Dans la bande son il y a le « IN » de tout ce qui apparaît à l’image mais il y a aussi le « OFF » que nous ne voyons pas mais que le son fait exister. Les allées bondées de Roland Garros, les Matchs sur les cours adjacents… Il fallait que l’on ait réellement l’impression qu’il y a 2000 spectateurs sur ce mythique « court 14 » alors qu’il n’y avait en réalité que 50, 200 ou 600 figurants selon les plans et les journées de tournage. Recréer l’impression de réalité d’un lieu comme celui-ci avec l’énergie nécessaire pour embarquer les spectateurs dans la dramaturgie du film était un challenge passionnant tout au long du tournage.

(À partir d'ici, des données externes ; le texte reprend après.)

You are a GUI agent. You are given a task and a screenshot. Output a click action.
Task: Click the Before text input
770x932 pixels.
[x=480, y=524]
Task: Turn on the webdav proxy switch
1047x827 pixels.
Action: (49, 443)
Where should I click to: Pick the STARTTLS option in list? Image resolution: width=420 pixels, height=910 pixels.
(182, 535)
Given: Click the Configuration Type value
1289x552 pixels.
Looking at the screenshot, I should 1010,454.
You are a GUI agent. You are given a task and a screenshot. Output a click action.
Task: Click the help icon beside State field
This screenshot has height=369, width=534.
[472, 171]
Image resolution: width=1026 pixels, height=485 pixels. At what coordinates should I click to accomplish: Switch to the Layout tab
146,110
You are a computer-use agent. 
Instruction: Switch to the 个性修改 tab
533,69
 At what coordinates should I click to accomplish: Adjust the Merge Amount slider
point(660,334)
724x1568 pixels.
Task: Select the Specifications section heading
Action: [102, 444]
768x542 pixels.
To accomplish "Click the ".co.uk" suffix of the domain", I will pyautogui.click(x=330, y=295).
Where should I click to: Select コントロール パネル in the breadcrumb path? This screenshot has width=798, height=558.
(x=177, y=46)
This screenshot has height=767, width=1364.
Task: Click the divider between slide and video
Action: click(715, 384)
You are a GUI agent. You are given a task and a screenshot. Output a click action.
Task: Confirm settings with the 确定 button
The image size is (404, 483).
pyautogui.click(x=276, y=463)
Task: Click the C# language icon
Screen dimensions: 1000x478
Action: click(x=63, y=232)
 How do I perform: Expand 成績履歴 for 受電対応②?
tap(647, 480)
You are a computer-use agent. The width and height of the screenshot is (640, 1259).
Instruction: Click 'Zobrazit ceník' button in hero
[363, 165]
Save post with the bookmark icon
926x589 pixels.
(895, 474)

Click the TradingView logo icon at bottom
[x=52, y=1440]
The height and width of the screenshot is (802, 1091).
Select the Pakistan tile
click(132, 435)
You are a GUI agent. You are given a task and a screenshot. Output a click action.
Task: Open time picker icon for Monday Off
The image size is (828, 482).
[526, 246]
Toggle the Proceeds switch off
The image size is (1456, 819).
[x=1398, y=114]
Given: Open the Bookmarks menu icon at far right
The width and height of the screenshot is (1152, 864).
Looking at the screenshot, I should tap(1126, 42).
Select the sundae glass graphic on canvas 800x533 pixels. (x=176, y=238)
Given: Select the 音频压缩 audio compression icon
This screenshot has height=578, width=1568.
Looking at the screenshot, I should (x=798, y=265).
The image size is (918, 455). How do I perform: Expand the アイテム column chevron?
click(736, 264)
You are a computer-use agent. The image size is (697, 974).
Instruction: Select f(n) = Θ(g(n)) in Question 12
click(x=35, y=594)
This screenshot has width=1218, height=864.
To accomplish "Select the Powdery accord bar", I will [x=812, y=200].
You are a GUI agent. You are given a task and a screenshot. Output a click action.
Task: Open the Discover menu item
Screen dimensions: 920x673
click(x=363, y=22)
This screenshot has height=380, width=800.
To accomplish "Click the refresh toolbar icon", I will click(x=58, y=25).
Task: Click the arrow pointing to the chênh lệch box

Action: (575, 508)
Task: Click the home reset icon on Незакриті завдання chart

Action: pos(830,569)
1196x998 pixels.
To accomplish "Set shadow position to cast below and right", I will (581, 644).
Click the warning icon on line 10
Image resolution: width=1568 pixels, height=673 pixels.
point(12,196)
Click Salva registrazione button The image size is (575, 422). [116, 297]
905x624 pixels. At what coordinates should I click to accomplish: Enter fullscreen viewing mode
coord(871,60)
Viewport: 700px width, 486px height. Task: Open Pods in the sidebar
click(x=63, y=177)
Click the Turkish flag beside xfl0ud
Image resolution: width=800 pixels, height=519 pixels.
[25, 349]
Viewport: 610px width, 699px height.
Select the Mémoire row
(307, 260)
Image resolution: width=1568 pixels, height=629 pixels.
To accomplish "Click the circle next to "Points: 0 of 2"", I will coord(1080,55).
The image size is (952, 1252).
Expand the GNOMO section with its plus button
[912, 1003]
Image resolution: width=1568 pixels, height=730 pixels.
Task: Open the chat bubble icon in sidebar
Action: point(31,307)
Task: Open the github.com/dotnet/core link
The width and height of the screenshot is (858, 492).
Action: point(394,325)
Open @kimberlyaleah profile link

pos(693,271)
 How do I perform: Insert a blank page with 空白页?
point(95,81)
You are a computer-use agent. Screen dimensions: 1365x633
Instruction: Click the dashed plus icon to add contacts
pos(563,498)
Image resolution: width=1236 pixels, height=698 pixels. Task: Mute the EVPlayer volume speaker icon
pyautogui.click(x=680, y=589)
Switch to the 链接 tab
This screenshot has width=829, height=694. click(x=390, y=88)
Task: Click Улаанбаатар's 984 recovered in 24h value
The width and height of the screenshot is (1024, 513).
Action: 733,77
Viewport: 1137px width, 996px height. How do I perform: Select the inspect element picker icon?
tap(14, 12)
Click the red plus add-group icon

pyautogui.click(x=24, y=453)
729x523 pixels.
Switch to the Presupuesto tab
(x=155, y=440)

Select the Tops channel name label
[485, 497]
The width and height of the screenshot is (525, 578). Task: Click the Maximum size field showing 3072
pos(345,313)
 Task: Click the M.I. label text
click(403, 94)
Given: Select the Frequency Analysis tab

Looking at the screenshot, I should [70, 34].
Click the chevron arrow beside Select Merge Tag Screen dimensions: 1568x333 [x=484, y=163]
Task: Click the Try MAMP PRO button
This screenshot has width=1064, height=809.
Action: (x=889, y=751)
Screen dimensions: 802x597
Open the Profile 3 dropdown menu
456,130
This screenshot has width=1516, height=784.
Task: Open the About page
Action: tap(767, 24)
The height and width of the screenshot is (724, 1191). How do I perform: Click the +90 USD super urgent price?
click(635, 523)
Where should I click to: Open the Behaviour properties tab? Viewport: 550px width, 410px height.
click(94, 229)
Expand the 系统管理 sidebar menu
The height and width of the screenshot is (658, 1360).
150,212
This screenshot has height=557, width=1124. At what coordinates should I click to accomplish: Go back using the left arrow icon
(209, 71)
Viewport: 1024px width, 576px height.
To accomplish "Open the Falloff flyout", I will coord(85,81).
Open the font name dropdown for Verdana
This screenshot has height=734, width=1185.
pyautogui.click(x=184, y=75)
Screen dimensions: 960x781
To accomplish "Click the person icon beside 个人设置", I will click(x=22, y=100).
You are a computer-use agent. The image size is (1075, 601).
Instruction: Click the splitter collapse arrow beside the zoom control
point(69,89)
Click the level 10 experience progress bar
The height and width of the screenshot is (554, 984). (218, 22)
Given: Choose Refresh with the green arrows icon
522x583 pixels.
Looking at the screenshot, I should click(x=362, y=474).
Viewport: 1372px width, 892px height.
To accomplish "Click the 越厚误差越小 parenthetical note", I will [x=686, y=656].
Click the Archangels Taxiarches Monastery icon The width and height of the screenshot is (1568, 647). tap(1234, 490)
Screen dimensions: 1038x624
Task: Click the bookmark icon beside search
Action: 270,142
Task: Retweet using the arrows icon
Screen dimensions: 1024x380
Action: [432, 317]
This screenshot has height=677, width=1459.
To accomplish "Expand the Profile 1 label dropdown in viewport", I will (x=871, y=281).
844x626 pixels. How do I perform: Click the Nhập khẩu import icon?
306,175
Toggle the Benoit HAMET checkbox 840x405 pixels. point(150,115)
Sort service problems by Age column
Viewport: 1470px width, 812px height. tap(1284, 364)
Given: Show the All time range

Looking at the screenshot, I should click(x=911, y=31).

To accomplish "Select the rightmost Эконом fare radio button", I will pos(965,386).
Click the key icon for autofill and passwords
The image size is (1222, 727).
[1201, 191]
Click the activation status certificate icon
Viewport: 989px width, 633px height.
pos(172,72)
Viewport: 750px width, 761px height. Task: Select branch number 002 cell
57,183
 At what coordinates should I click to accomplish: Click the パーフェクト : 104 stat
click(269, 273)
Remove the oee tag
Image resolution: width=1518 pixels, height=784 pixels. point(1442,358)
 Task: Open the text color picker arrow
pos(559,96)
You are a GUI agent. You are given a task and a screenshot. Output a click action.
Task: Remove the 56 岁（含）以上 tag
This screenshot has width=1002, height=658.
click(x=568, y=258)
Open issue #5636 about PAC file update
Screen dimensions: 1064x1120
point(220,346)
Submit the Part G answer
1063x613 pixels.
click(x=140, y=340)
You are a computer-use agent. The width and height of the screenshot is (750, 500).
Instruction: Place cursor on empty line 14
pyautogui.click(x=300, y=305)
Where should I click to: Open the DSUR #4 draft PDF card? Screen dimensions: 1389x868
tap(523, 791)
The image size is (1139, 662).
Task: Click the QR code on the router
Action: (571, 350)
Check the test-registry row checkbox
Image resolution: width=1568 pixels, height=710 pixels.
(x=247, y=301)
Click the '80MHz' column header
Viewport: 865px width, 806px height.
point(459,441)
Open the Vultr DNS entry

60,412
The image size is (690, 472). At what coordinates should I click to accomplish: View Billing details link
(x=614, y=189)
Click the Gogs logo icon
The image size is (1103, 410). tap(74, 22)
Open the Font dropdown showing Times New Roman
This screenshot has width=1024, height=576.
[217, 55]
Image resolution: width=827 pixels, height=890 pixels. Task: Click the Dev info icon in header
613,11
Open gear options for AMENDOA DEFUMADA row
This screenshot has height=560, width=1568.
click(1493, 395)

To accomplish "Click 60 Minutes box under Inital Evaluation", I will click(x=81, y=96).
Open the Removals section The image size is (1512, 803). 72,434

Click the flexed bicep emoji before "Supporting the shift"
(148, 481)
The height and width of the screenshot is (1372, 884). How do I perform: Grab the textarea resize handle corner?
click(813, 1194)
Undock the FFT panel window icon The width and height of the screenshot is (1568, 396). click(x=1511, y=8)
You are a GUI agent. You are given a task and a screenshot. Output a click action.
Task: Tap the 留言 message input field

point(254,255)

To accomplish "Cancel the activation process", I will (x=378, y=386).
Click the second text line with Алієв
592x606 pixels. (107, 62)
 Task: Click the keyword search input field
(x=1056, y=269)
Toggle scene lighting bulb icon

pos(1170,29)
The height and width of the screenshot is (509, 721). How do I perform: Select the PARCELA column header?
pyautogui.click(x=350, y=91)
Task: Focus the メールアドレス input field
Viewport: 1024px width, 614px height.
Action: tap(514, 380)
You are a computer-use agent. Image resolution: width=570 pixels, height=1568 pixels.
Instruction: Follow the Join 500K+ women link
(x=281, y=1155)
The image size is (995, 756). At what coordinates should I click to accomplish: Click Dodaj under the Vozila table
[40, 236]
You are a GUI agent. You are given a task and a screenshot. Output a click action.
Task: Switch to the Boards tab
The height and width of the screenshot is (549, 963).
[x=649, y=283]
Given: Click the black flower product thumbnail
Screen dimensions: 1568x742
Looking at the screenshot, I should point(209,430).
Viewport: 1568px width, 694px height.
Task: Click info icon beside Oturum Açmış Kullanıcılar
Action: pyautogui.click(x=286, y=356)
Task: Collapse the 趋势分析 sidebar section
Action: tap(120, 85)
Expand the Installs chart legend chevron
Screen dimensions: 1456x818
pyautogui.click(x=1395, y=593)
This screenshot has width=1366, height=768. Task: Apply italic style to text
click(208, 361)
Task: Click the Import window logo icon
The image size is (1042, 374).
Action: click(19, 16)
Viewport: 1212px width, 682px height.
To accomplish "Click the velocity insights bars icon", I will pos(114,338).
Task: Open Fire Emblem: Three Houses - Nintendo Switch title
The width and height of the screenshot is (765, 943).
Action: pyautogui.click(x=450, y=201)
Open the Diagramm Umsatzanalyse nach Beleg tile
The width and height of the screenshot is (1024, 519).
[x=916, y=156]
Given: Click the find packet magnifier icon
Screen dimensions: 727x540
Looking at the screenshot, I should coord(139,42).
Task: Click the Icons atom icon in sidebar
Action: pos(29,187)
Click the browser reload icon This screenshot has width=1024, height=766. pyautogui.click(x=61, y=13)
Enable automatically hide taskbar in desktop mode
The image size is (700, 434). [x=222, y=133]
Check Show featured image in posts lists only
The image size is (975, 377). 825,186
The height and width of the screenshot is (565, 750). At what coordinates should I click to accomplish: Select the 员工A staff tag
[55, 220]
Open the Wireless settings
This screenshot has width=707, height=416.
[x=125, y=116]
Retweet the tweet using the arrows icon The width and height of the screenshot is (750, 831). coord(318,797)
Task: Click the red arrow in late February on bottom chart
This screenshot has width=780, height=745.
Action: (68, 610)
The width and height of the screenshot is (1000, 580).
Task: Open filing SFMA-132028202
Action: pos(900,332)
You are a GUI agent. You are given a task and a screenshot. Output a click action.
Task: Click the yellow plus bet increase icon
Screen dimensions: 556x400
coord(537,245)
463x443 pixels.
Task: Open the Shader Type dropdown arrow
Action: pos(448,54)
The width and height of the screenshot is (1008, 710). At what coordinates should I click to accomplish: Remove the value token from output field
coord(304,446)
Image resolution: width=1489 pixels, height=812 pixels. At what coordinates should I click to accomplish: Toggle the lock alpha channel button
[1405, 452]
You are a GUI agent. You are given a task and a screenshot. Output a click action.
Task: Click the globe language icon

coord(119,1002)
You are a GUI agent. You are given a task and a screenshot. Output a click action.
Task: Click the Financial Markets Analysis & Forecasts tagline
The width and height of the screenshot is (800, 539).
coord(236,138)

Les semaines passées à Roland Garros et surtout sur les courts ont été extrêmement techniques. Quentin Reynaud le réalisateur a un excellent niveau de Tennis. C’est un grand passionné qui connaît toutes les subtilités de jeu d’un joueur du niveau de Thomas Edison. Il a été très exigent avec le réalisme du match, la puissance des frappes et la progression du jeu. La difficulté principale a été le découpage complexe des séquences dont chaque point et chaque coup étaient scénarisés. Les matchs ont été tourné par axes sur plusieurs jours. Dans ce cas il faut faire bouger toute la figuration à chaque changement d’axe de caméra. Il y avait aussi les plans larges avec la doublure et ceux en plan serré sur Alex Lutz. Les plans avec VFX pour incruster le visage d’Alex sur les déplacements techniques de la doublure et les points de vue de Thomas Edison. En résumé un travail de découpage de la mise en scène, du chef opérateur et de la figuration qui a été un casse-tête gigantesque afin de conserver la cohérence des phases de jeu mais qui donne tout son réalisme à ces séquences en immersion totale sur le terrain.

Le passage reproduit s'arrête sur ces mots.